Los cordobesistas daban más sensación de control, pero sin pasarse. Nada de ofensivas brutales. Todos pegaditos, sin complicarse la existencia, evitando el error. Un disparo de Abel despertó el aplauso del graderío en la lluviosa tarde. En el Recre, intensidad y no mucho más. Luso establecía su gobierno sordo y eficiente en el mediocampo. El aragonés se los comió a todos. López Silva, muy activo, intentaba contínuamente el desborde. En su banda estaba Chechu, un juvenil del División de Honor onubense que debutaba y que lo pasó mal en su bautismo en liga profesional. Por ese lado, por el de López Silva, llegó la acción que marcó el partido. El onubense le puso un pase atrás a Xisco, que se llevó la pelota a trancas y barrancas -le tocó en el brazo- y la golpeó cuando caía para batir a Cabrero. El balear lo celebró con una peculiar coreografía. Primero, con rabia junto a López Silva; luego miró a la grada, se tocó la oreja, habló un ratito con Pedro y, finalmente, se señaló el nombre con sus dos pulgares.

El Recre quiso responder, pero no le salía casi nada. Reclamó unas manos de Raúl Bravo tras una falta de Álvaro Antón y Morcillo lanzó un disparo forzado que detuvo Saizar. El ex blanquiverde Joselu también lo intentó, pero al Recre la costaba la misma vida engarzar acciones de ataque. Mucho tuvo que ver en ello Iago Bouzón, ídolo de la mejor época en el Colombino, que esta vez fue pesadilla para su ex club.
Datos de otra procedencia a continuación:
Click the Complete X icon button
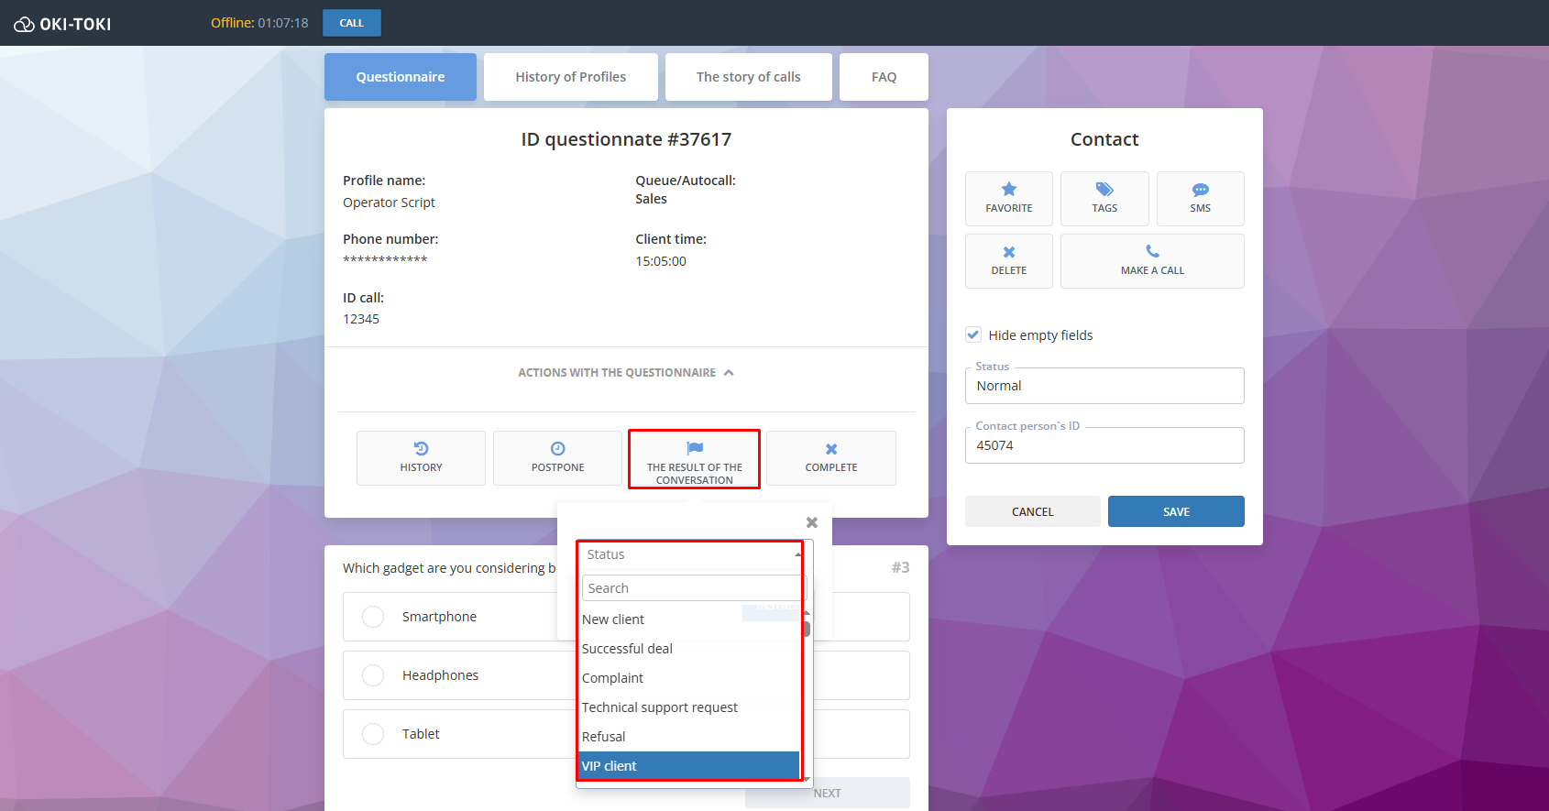Screen dimensions: 1549x811 pyautogui.click(x=830, y=449)
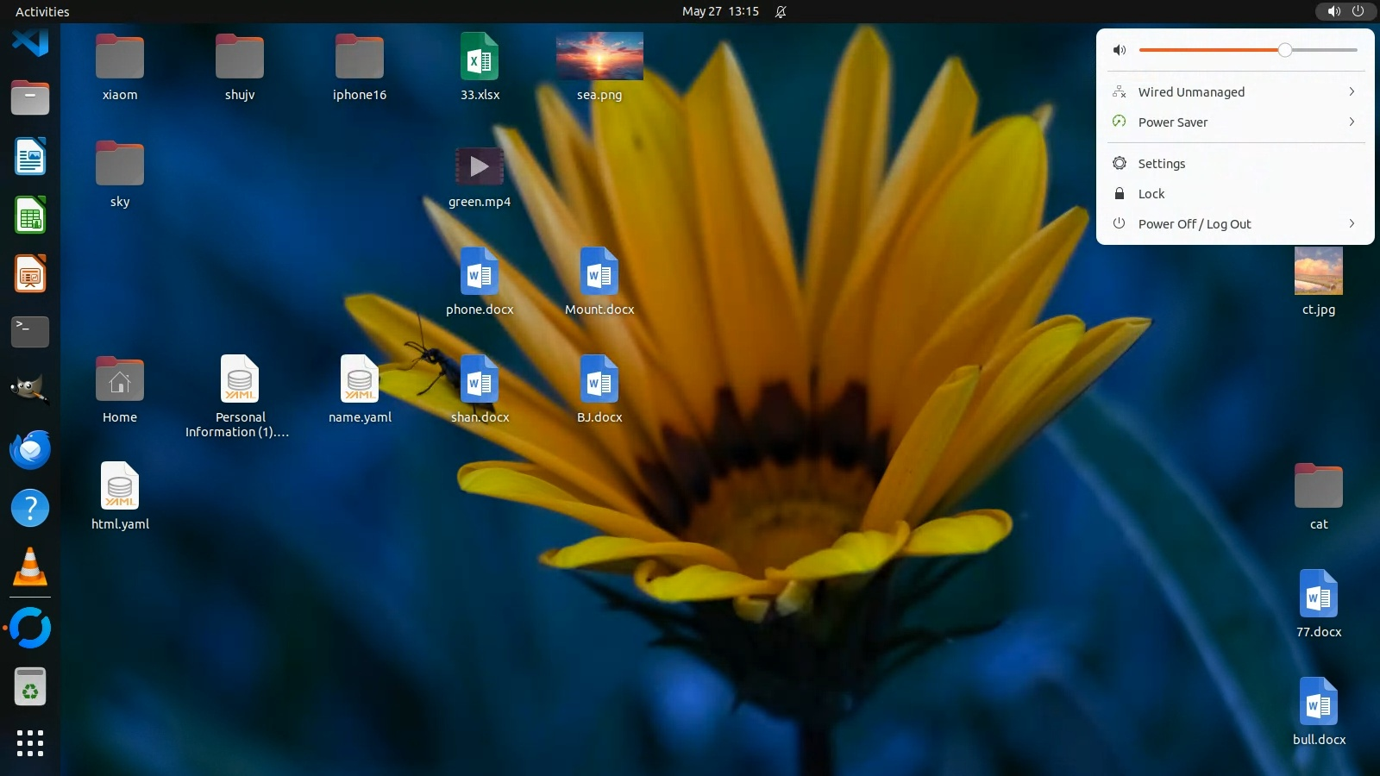1380x776 pixels.
Task: Click the volume slider handle
Action: (x=1284, y=50)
Apenas hubo fisuras en el Córdoba tras el intermedio. Ni en colocación ni en concentración. Abel envió un disparo al larguero, en una advertencia que espoleó a un equipo local en el que López Silva ofreció un festival. Cuando Sureda Cuenca puso en la calle a Ruymán en el 54, el Recre entendió que le quedaba poco que hacer. Villa hizo debutar a Arturo -salió en lugar de un aplaudido Xisco- y le salió perfecto. Después de otra falta al travesaño de Abel y un cabezazo de Iago Bouzón que terminó con la pelota rechazada por el palo, el Córdoba encontró el premio gordo. López Silva se la envió a Samu y éste metió un centro al corazón del área. Jesús Vázquez se hizo un lío con el balón y éste llegó a los pies de Arturo Rodríguez, que se acomodó y batió a Cabrero. Diez minutos en Segunda y ya tiene un gol en su casillero. La tarde terminó entre cánticos y cuentas. La felicidad es un marcador con victoria.

FICHA TÉCNICA

CÓRDOBA CF, 2: Saizar, Campabadal, Iago Bouzón, Raúl Bravo, Samu de los Reyes, Luso, Abel, Pedro, Caballero (Fran Cruz, 81'), López Silva (Uli Dávila, 85') y Xisco (Arturo, 69').
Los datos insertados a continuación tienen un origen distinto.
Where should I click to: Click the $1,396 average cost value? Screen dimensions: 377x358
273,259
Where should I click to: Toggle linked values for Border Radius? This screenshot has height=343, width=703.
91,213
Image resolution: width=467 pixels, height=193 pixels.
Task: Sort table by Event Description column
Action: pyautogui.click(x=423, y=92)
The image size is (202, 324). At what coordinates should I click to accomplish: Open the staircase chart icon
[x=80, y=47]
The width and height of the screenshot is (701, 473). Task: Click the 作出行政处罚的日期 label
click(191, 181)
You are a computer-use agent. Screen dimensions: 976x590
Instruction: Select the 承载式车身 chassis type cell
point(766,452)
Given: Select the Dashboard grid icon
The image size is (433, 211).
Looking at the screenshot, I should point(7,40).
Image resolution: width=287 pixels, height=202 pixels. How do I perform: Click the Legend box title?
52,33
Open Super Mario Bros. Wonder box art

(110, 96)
RECREATIVO DE HUELVA, 0: Cabrero; Chechu (Álvaro Vega, 70'), Menosse (Jorge Larena, 74'), Morcillo, Ruymán, Jesús Vázquez, Dimas, Álvaro Antón, Arana, Joselu (Gallegos, 85') y Linares.

ÁRBITRO: Sureda Cuenca (Comité Balear). Expulsó al recreativista Ruymán (54'). Mostró tarjeta amarilla a los locales Campabadal y López Silva, y a los visitantes Morcillo, Arana, Menosse y Chechu.

GOLES: 1-0 (29') Xisco. 2-0 (79') Arturo.

INCIDENCIAS: Partido correspondiente a la vigésima jornada de la Liga Adelante, disputado en El Arcángel ante 9.058 espectadores. Más de un millar de aficionados recreativistas en la grada.